I am looking for information on the dogs in Apollo's Bloodline. I am making a scrap book of his pedigree and accomplishments for my kids when they get older. His bloodline is Sorrells' and he is bred off Joanie Winchesters Yard. His full name is Tatonka's Apollo. His Sir is Tatonka's XXX and his Dam is Tatonka's Kimber. I am looking for photos, stories and so forth. I have some stuff already from looking. I just wanted to see if anyone else could drudge up more stuff. I am particuarly interested in Thirteen Street's Miss Boe. Being as I have not been able to find anything on her. She is a Dam on Kimber's side of the family. 

 I hope someone can help. Even some talk about old school Sorrells bred by Bret Sorrells himself will be useful.


----------



## Carla Restivo (Feb 17, 2014)

APBTN00b said:


> His bloodline is Sorrells' and he is bred off Joanie Winchesters Yard.


Talk to Joanie?


----------



## Odin`s_BlueDragon (Mar 11, 2012)

there are several people here who know about Sorrels. Firehazard and some of the older doggers should be able to chime in. i believe Coach's girl Pyra has a bit of Sorrels in her too. i wish i had some info for u... but i really dont. neat idea tho!


----------



## ::::COACH:::: (Apr 4, 2012)

I was going to say the same thing-- I'd talk to the breeder and ask for pics, I'm sure shed be more than willing to send you some!


----------



## DickyT (Jan 29, 2014)

Carla Restivo said:


> Talk to Joanie?


:goodpost:

Cool idea on the scrap book!


----------



## APBTN00b (Jul 8, 2013)

Lol ... Joanie is a very busy woman. I am working on lining up a chat session with her. And I have already asked her about Miss Boe. She doesn't have any pictures of her.
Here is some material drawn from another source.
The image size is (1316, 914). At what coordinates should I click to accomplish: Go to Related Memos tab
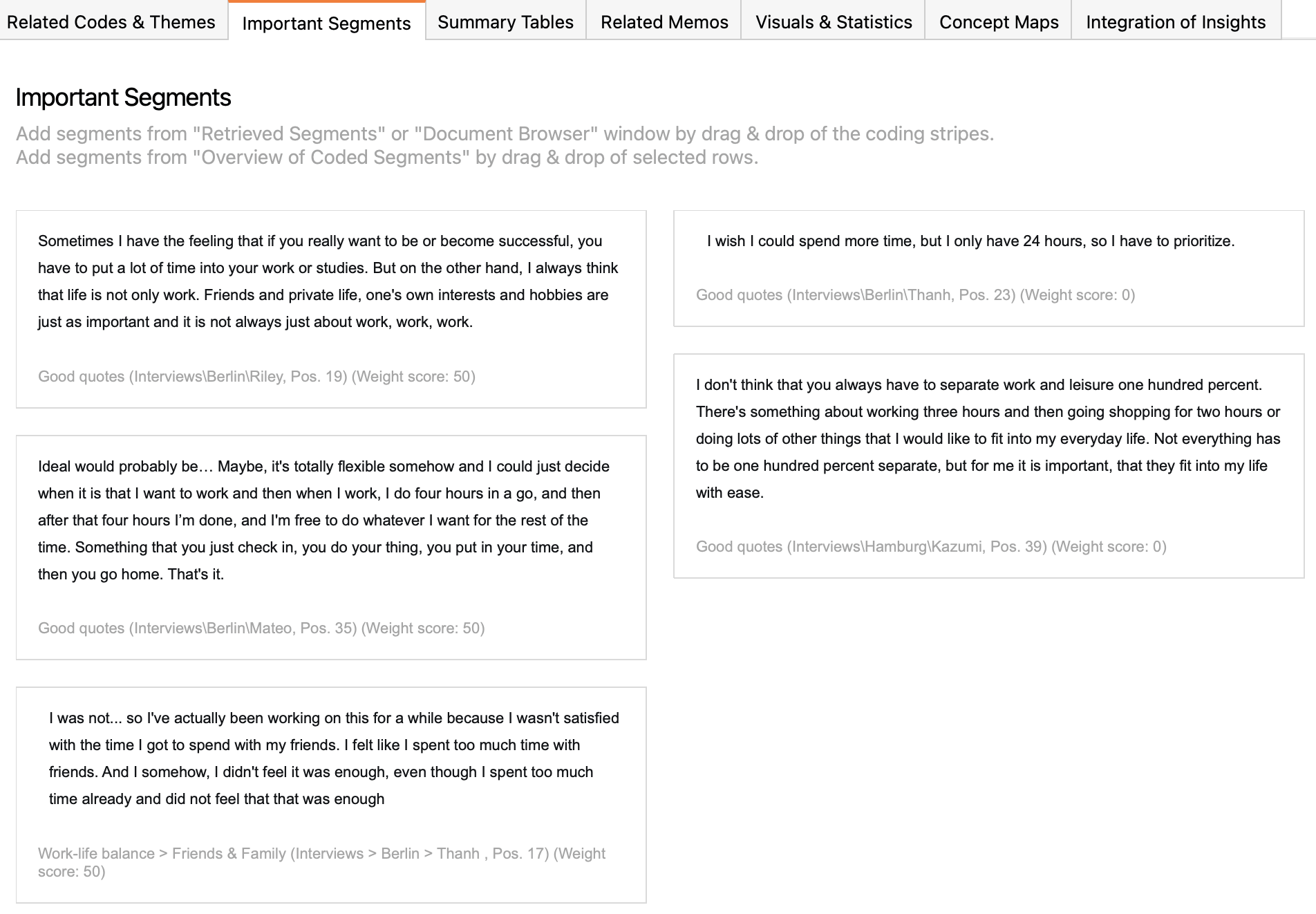tap(664, 22)
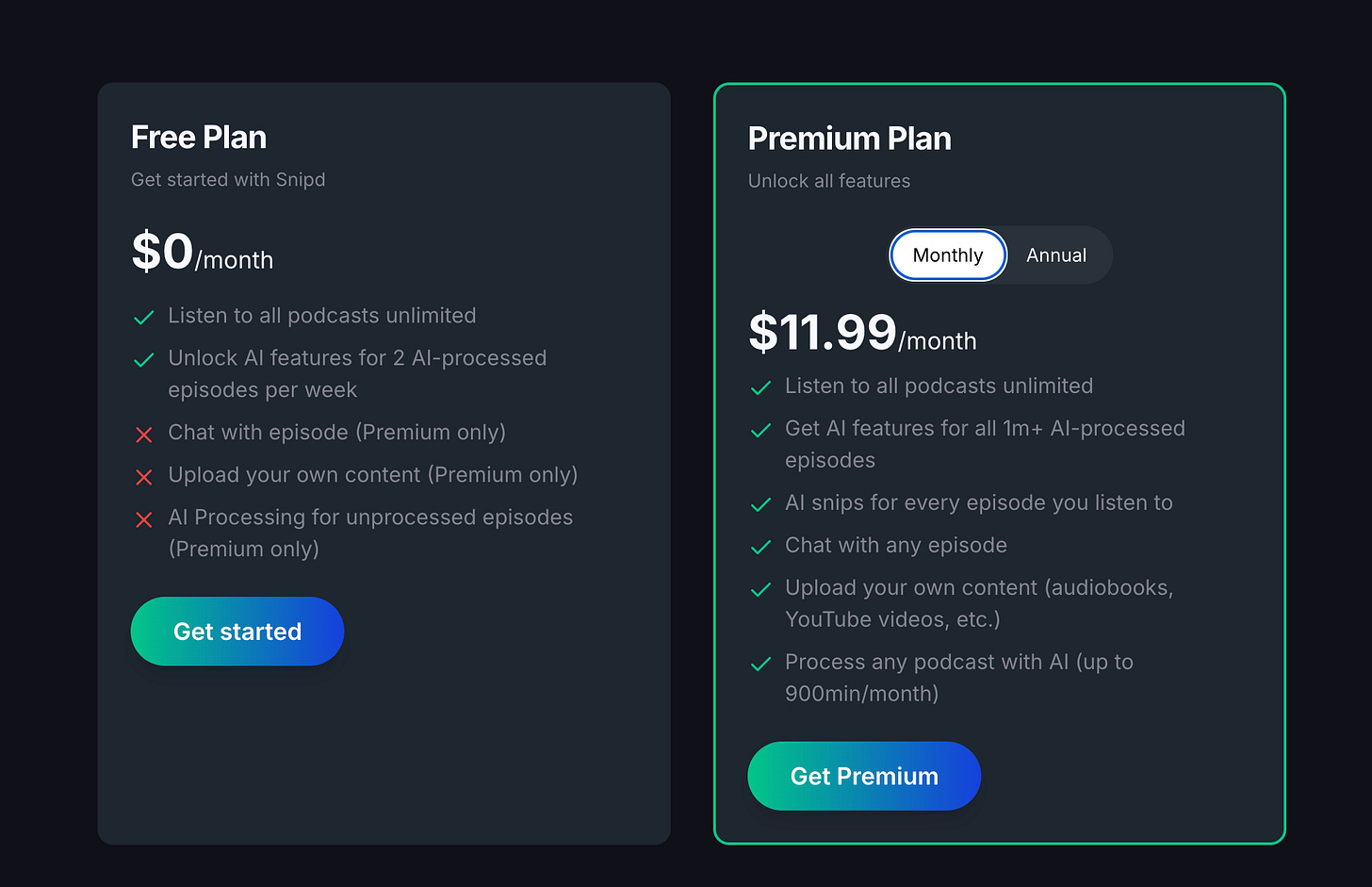Screen dimensions: 1372x887
Task: Click red X next to Upload your own content
Action: tap(144, 477)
Really I am looking for people outside of Joanie and Bert to give information on Sorrells dog. And What I do find, I write down. I jsut figured that asking here for information wouldn't hurt.


----------



## circlemkennels (Aug 29, 2010)

What all are you looking for??


----------



## APBTN00b (Jul 8, 2013)

Pretty much anything. What started the bloodlines, particularly what leads to Apollo's particular branch. Champions And stories from people who have owned the bloodline.


----------



## Raiderblue (Jan 1, 2014)

Kimber is a buckskin dog right? If so I've seen her online somewhere before and appolo looks a lot like her.


----------



## APBTN00b (Jul 8, 2013)

Yeah his mother is buckskin with a black mask if I remember. His dad is black and tan with white.


----------